Neredeyse bir yıldır, onun için herkes konuştu o sustu. Mesajlarını da yakın dostları üzerinden söyletti. Saklanmayı seçti…

Uzun süre susunca, polemikler de oldu. Önceki gün basının karşısına çıkarak nihayet konuştu. Ancak, basından hiçbir soru almadı. Sadece söyleyeceğini söyledi ve gitti.

11. Cumhurbaşkanı Abdullah Gül konuşmasında “Türkiye yakın tarihinin en zor dönemlerinden biri içerisinde, iç ve dış şartlarda büyük zorluklarla karşı karşıyayız” diyerek sözlerine başladı.

Bunun farkında olduğunu millete nihayet ifade etmiş oldu. Çünkü bu süreç içerisinde bu zorluklarla ilgili herhangi bir görüşü veya millet adına devlete desteği noktasında bir söylemi ve eylemi içinde olmadı.

Konuşmasında, “Türkiye için neyin iyi olduğunu konuşmak yerine kişiler üzerinden saldırılarla meşgulüz” diyerek sitemini de dile getirdi. Milletin penceresinden bakıp, ülkenin zor döneminde milletin yanında dik durabilseydi, belki bu sitemi yapmak zorunda kalmayacaktı. Sadece kendi penceresinden bakınca bu yönünü görmüş demek ki…

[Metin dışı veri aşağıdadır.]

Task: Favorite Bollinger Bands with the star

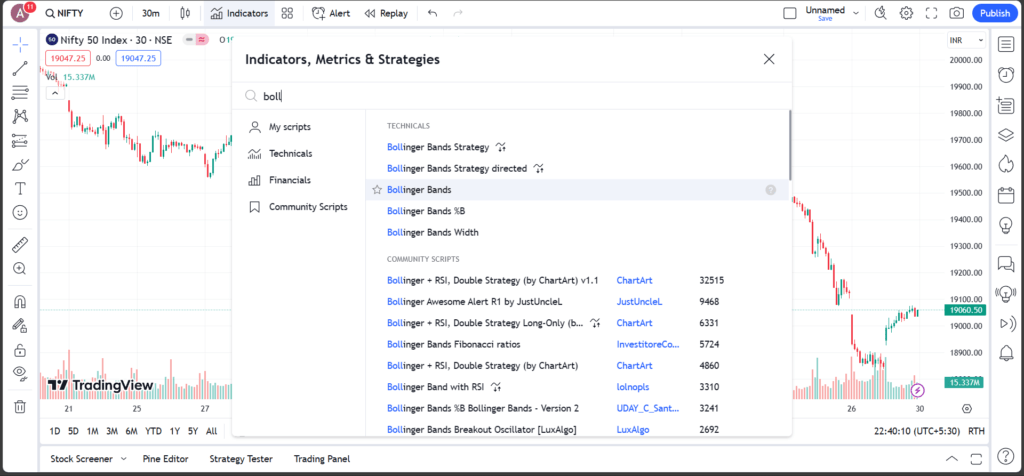Action: 377,190
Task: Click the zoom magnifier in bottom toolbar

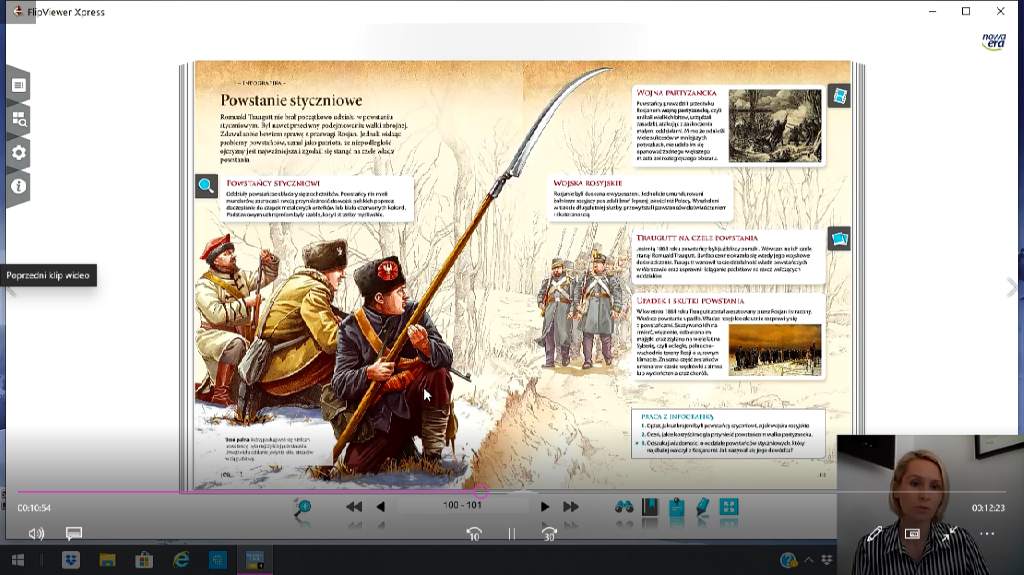Action: click(x=301, y=508)
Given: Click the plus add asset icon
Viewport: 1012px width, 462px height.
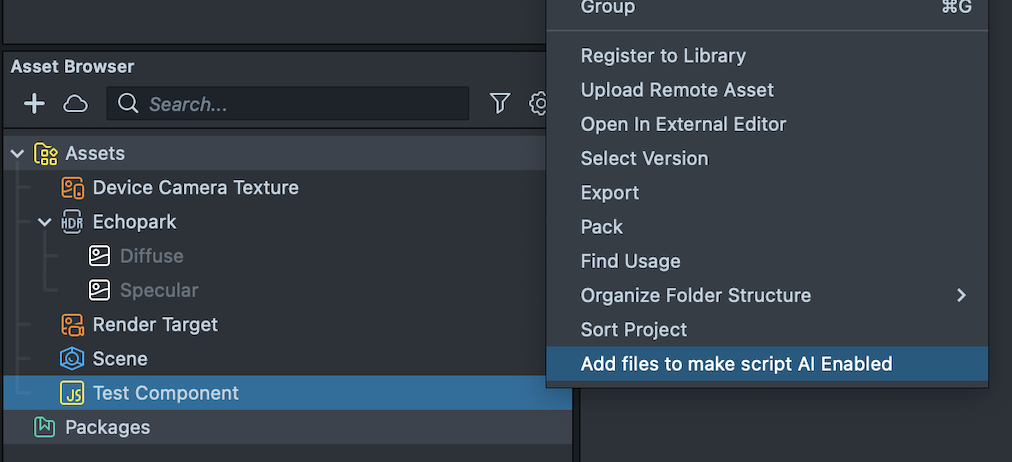Looking at the screenshot, I should point(34,104).
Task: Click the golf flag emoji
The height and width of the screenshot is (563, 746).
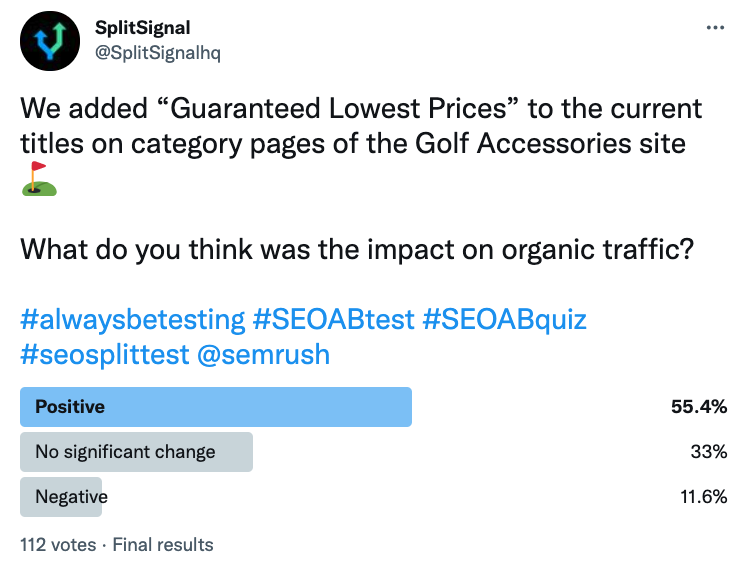Action: tap(39, 179)
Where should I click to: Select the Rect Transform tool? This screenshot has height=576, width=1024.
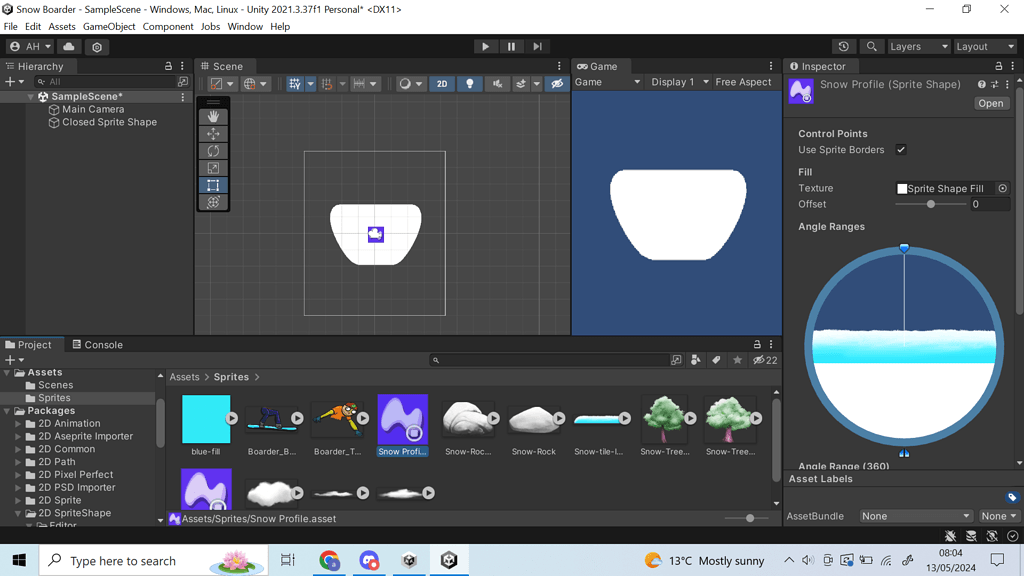[213, 184]
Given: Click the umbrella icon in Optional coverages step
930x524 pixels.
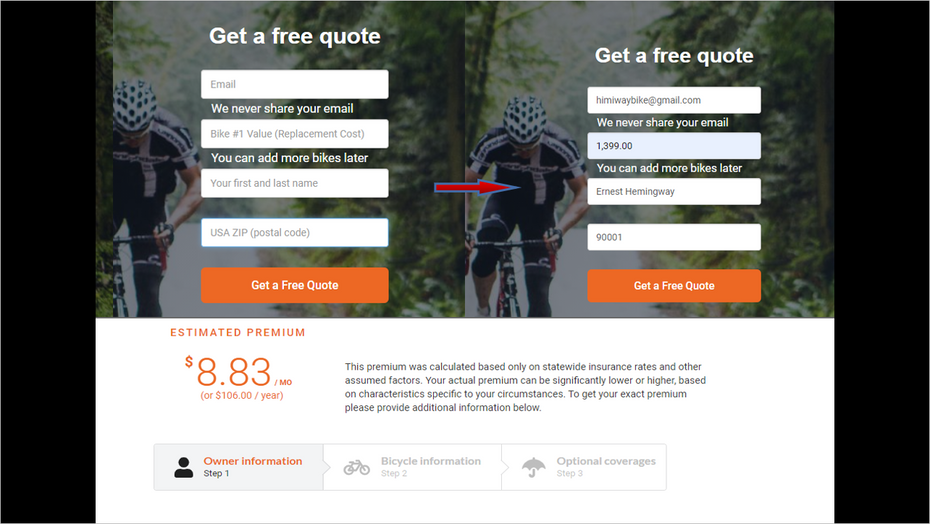Looking at the screenshot, I should pos(533,468).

Açıklamasında “Bir faninin ulaşabileceği bütün makamlara ulaşmış vaziyetteyim. Yeri geldiğinde de şerefle temsil ettim. Ne ben ne ailem herhangi bir beklenti, herhangi bir arzu içinde değiliz” dedi.

Ne güzel bir söz diyemeyeceğim. Bana göre kalp başka, söz başka. ‘Makam’a evet, risk almaya ve millet için mücadeleye hayır’ dedi sanki. Allah’ın (cc) Millet eli ile bir faniyi en yüksek makama getirdiği bir kişi olarak milletin zor sürecinde yanında olmalıydı. O sessizliği tercih etti. ‘Bir faninin gelmesi gereken en yüksek makam’ diye hitap ettiği o makama gelmemesi için 367 safsatasını hukuk diye milletin önüne koyanların, çeşitli oyunların içinde olanların karşısında dik durup “Abdullah Gül kardeşim” sözü ile zirveye oturmasının yolunu açan mücadele adamı Recep  Tayyip Erdoğan’ın karşısına durması ile ilgili gizli planları, ‘Fani’ laflarını havada bırakıyor.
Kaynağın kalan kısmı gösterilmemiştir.